══ DATA ROWS
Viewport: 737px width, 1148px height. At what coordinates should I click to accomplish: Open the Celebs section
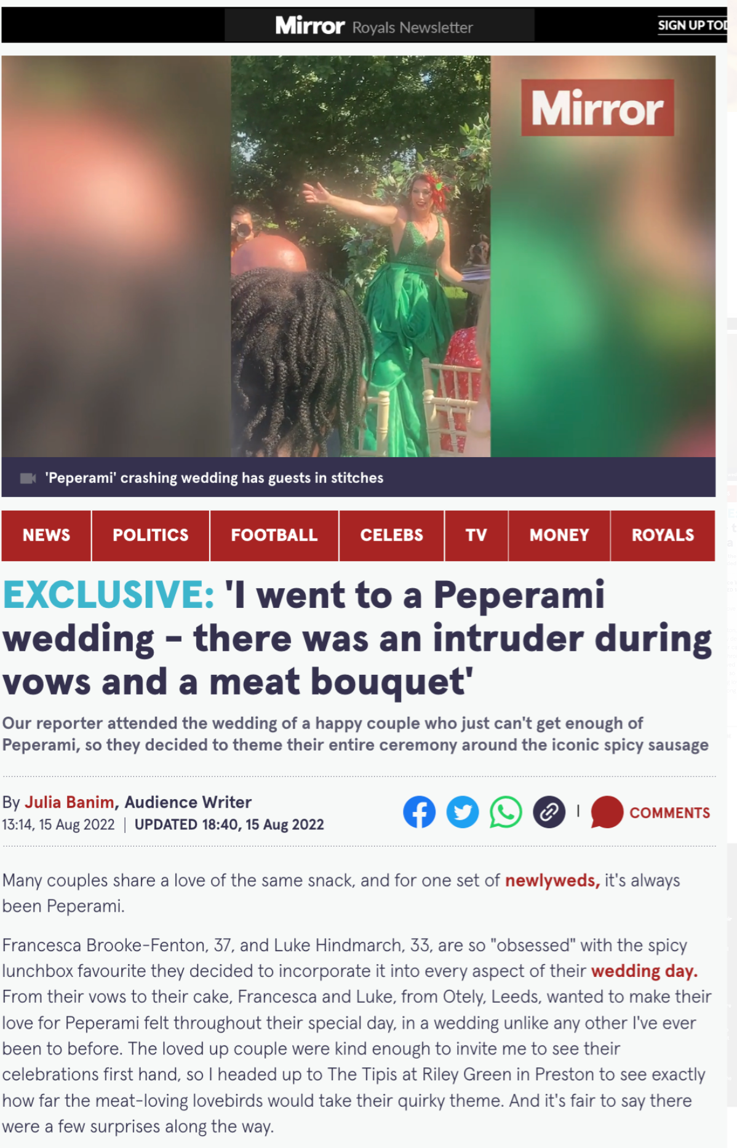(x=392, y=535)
════
══ DATA ROWS
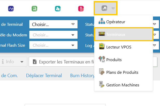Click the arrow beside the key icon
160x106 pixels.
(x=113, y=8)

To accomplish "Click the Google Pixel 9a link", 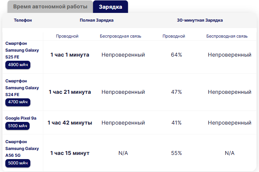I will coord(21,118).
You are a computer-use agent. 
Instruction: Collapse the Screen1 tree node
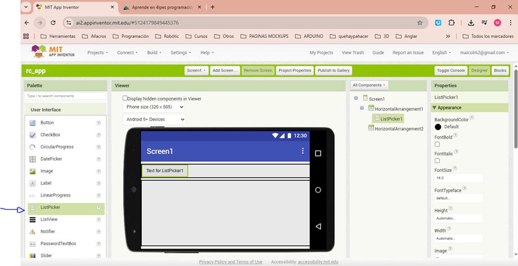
════
OBJECTIVE
Convert the listing lines into a JSON list of strings, one string per line and no blank lines, starting with the line with "Viewport: 737px width, 1148px" and going on through the line with "(x=392, y=535)". Omit the pictures from your answer.

SOLUTION TO THIS TASK
[
  "Viewport: 737px width, 1148px height. At what coordinates should I click to accomplish: Open the Celebs section",
  "(x=392, y=535)"
]